Option trading has grown phenomenally in the last 40 years, but option markets have existed since the early 17th century. This column reviews an option trading manual written by a London trader in 1906. It shows that traders in the 19th century developed sophisticated techniques for determining the prices of short-term calls and puts. They also priced at-the-money-forward straddles the same way they are priced today.

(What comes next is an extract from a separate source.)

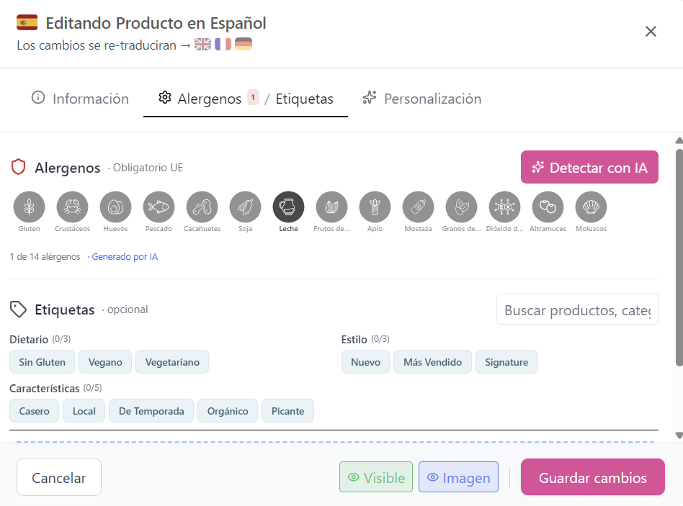Select the Dióxido de azufre allergen icon
The width and height of the screenshot is (683, 506).
tap(504, 207)
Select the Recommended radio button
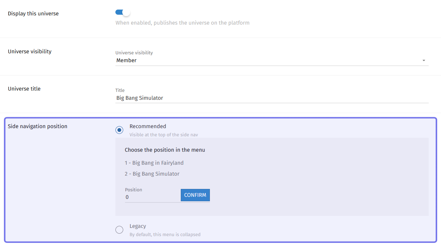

The story of Thales in Aristotle's Politics is widely cited in the finance literature as perhaps the first event of option trading in antiquity. According to Aristotle, Thales made a fortune from buying a call option on the rental price of oil presses. The option gave Thales the right to rent oil presses at a predetermined price and “when the season arrived, there was a sudden demand for a number of presses at the same time, and by letting them out on what terms he liked, he realised a large sum of money, so proving that it is easy for philosophers to be rich if they choose, but this is not what they care about”.1

A short history of option contracts

Sea loans or bottomry loans were early forms of financing with embedded options. Bottomry loans were the typical source of maritime financing in the ancient world and especially in ancient Greece. They were made to merchants and ship owners for financing the transportation of goods using the vessel and/or the cargo as collateral. The payment of the loan was contingent upon the successful arrival of the ship at the destination harbour. In the event of a shipwreck, the borrower did not bear any liabilities with respect to the repayment of the loan. Bottomry loans were not plain loans since the lender was exposed to the risk of the voyage, nor a type of partnership since the return of the loan was fixed and known in advance. From the perspective of Merton's (1974) formulation for the valuation of corporate debt, the bottomry loan is economically equivalent to riskless lending and a put option written by the creditor on the value of the vessel and the cargo. That is why bottomry loans are often referred to as early forms of ship insurance.2

According to the historical evidence (Poitras 2009), exchange trading in standalone equity options first began in the Amsterdam bourse in the 17th century. In the Amsterdam bourse, there was an active market of derivative contracts whose underlying asset was the stock of the Dutch East India Company. The Dutch East India Company was perhaps the first limited-liability joint-stock company and the first company in world's economic history to perform an initial public offering and issue negotiable shares sold to the wider public. Stock and option trading gradually moved to London after the Glorious Revolution, and in 1773 the London Stock Exchange was formally established. At that time, derivative trades were often called ‘time trades’, ‘time bargains’ or ‘jobbing trades’ (Harrison 2003). Following the events of the South Sea Bubble in 1720, in 1734 the English parliament passed Sir John Barnard's Act, which was a set of rules aimed to prevent stock jobbing, and trade in options and forwards was forbidden. Despite the fact that time trades were in general unenforceable by law and often explicitly banned, the market for these contracts continued to grow. An active over-the-counter market for equity options developed in New York after the civil war.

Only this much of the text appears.